● What is needed
Omit any pictures, and restate word for word only the lines from the one with "The image size is (640, 365)." through the end of the data below.

Collected data entries
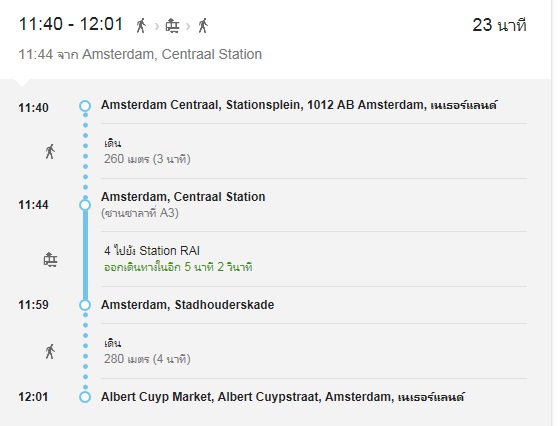Expand the 280 metre walking step details

(314, 351)
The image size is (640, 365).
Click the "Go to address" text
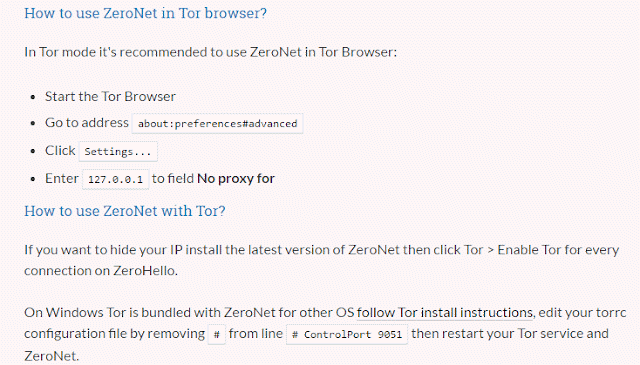coord(87,122)
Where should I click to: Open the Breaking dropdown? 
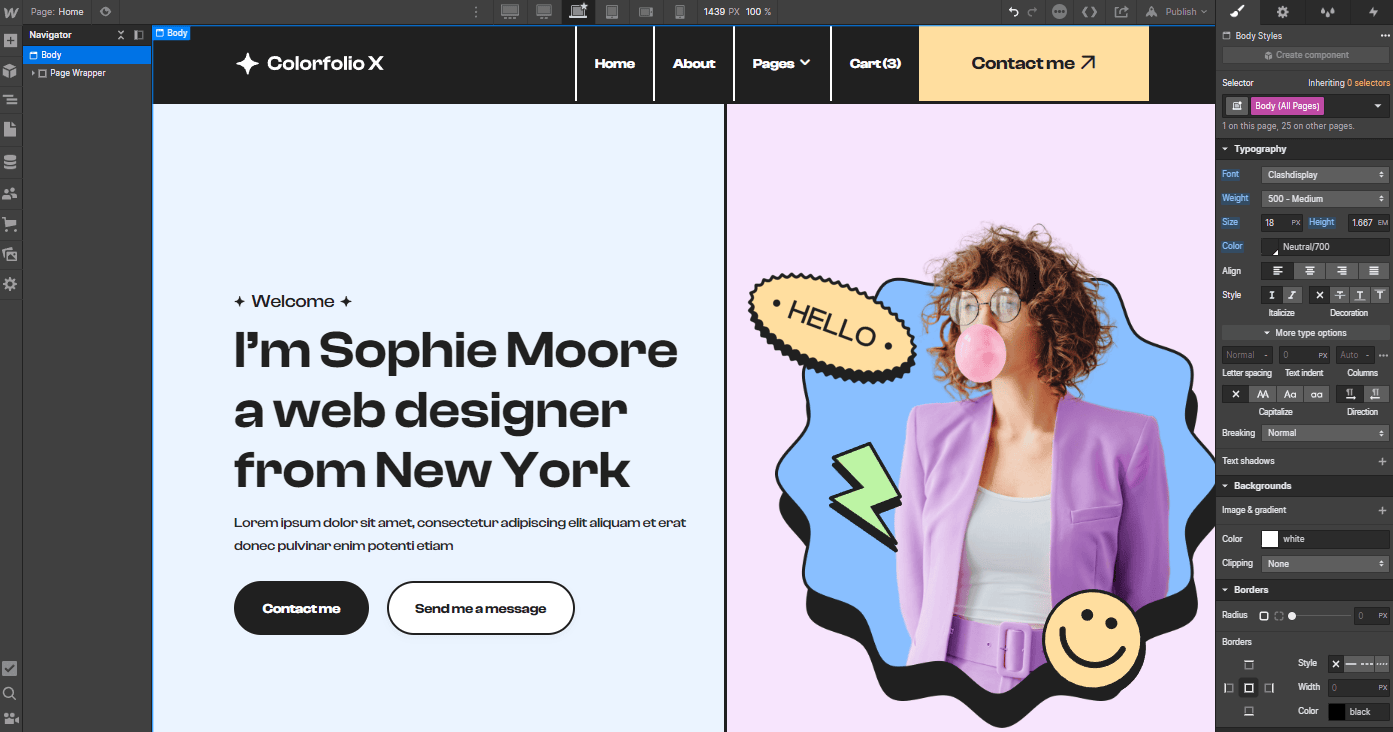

● Solution to the problem
The image size is (640, 365).
Click the "Go to address" text
coord(87,122)
Where should I click to: Open the Breaking dropdown? 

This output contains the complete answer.